71
LeMeow
7y

5 Types Of Programmers

1.The duct tape programmer
The code may not be pretty, but damnit, it works!
This guy is the foundation of your company. When something goes wrong he will fix it fast and in a way that won’t break again. Of course he doesn’t care about how it looks, ease of use, or any of those other trivial concerns, but he will make it happen, without a bunch of talk or time-wasting nonsense. The best way to use this person is to point at a problem and walk away.

2.The OCD perfectionist programmer
You want to do what to my code?
This guy doesn’t care about your deadlines or budgets, those are insignificant when compared to the art form that is programming. When you do finally receive the finished product you will have no option but submit to the stunning glory and radiant beauty of perfectly formatted, no, perfectly beautiful code, that is so efficient that anything you would want to do to it would do nothing but defame a masterpiece. He is the only one qualified to work on his code.

3.The anti-programming programmer
I’m a programmer, damnit. I don’t write code.
His world has one simple truth; writing code is bad. If you have to write something then you’re doing it wrong. Someone else has already done the work so just use their code. He will tell you how much faster this development practice is, even though he takes as long or longer than the other programmers. But when you get the project it will only be 20 lines of actual code and will be very easy to read. It may not be very fast, efficient, or forward-compatible, but it will be done with the least effort required.

4.The half-assed programmer
What do you want? It works doesn’t it?
The guy who couldn’t care less about quality, that’s someone elses job. He accomplishes the tasks that he’s asked to do, quickly. You may not like his work, the other programmers hate it, but management and the clients love it. As much pain as he will cause you in the future, he is single-handedly keeping your deadlines so you can’t scoff at it (no matter how much you want to).

5.The theoretical programmer
Well, that’s a possibility, but in practice this might be a better alternative.
This guy is more interested the options than what should be done. He will spend 80% of his time staring blankly at his computer thinking up ways to accomplish a task, 15% of his time complaining about unreasonable deadlines, 4% of his time refining the options, and 1% of his time writing code. When you receive the final work it will always be accompanied by the phrase “if I had more time I could have done this the right way”.

What type of programmer are you?

Source: www.stevebenner.com

Comments
  • 1
    Maybe 1? I can't really decide.
  • 4
    a mix of 1 and 2 , depending entierly on the clients need.

    Leaning towards 1 if they need to be fast to market.
    and 2 if they have established themselves and need to start cutting development / maintainance costs.
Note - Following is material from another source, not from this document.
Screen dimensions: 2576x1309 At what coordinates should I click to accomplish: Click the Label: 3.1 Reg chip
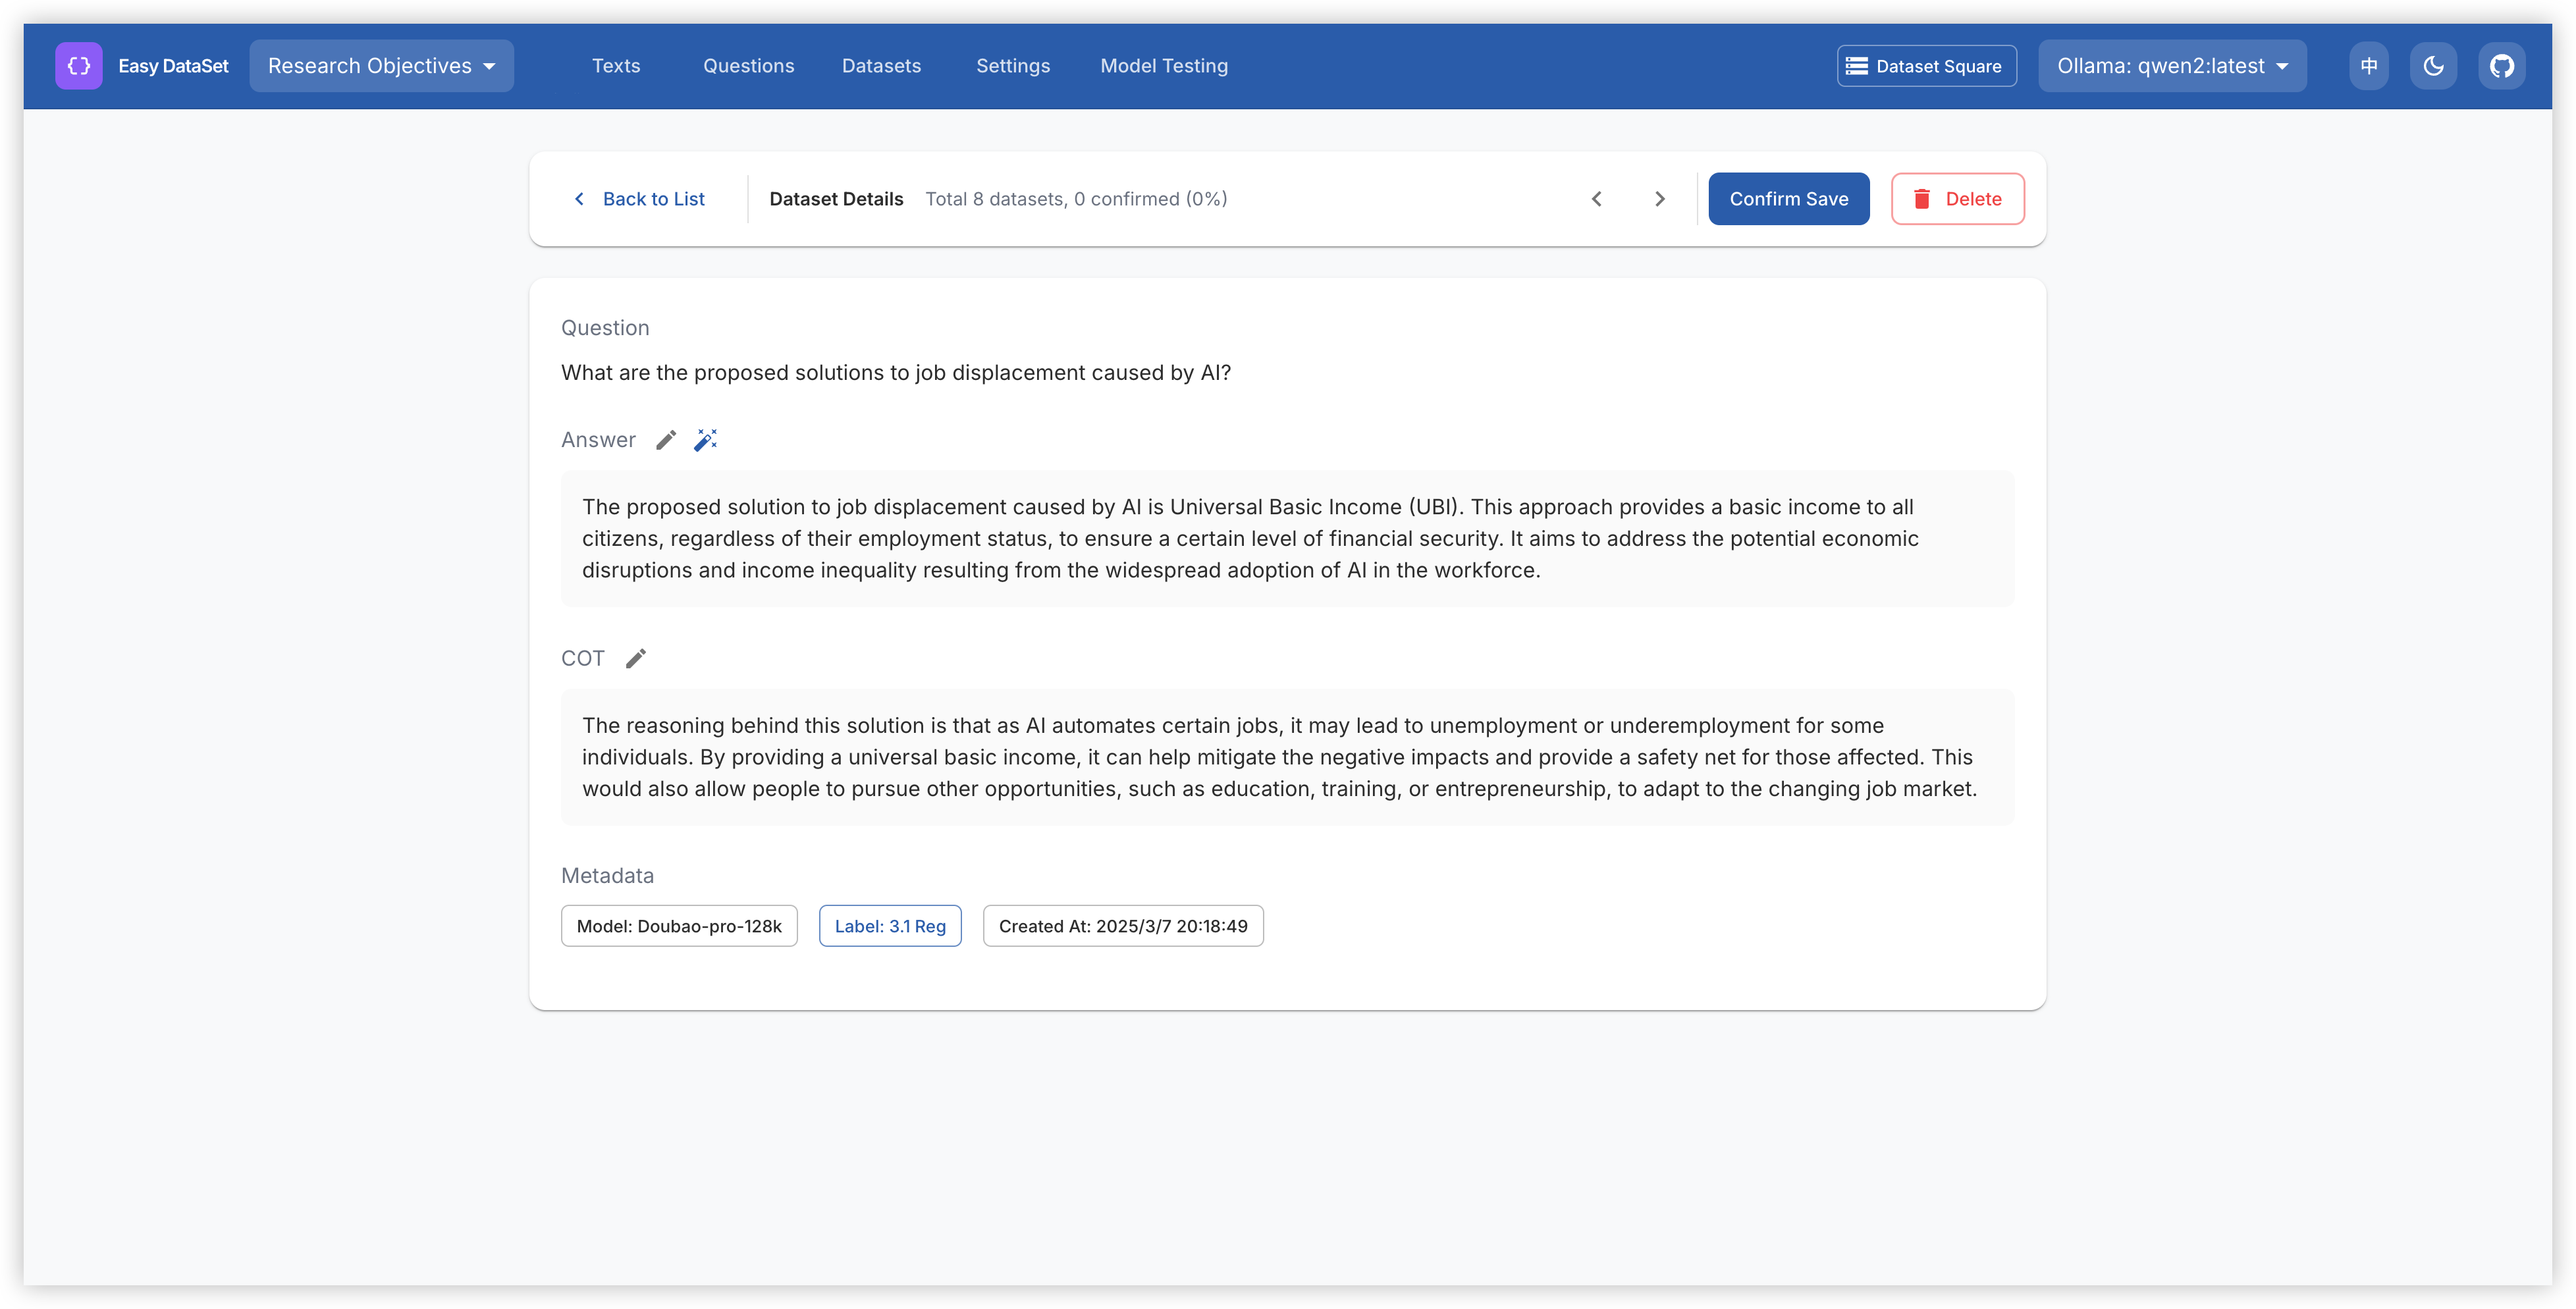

    For personal projects i'm definitely 2 even though i know i should try to force myself towards 1 there to get things done.
  • 5
    It'd have to be 2. Although I wouldn't say I'm that bad that I'm slow, but I am a formatting, readability and semantics Nazi and I will pipe up if I see something I don't like. I am a perfectionist, have always been that way with whatever I do and I'd always push for long term stability and scalability over short term patchwork and corner cutting to meet deadlines. I am not motivated by money or by someone elses shit ideas and so I'm mainly driven by improving my skills and understandings in order to better implement robust code that is simple and not over engineered.
  • 0
    This site does not exist.
  • 1
    @Gatgeagent Sorry.

    Edit:
    Source: www.stevenbenner.com
  • 4
    Mix of 2 and 5 and currently rewriting #4s code.

    FUCK #4. SERIOUSLY!!!
  • 4
    When it's personal I try to be a #2 but when the client wants fast results with minimum costs and doesn't listen when I say he needs a total refact because everything is based on a single shitty 5000+ lines controller for the backend part and total ignorence of the framework architecture or good practices or even security , i'm like a total #1---

    Also, hi I'm new o/
  • 0
    @mgnrfk welcome to devRant then :)
  • 1
    I'm a mix of 2 & 5 as well trying to figure out how the hell #1s code works and avoiding becoming a 4.
  • 1
    I'm mostly a #1 with a smidge of #5. For the most part, I get it done and will only ask questions about what you want the code to do. I also reuse portions of my old code constantly. Why do the same work more than once?
  • 0
    Fck 5 :/
    think i should change...
  • 0
    @AptFox I'm the same, reuse that shit. Proud to be a #1 - if my code is in your project best believe it's been deployed 3/4 times previous and has been tested and refined in production. Virgin code is a liability.
  • 0
    80%2
    20%1

    I debug all the code from my co students
  • 1
    3 is not a programmer, maybe not even developer. Rather a "software engineer"
  • 0
    Number 1 all the way, no question. I spend far too much time in vim on the server to be anything else.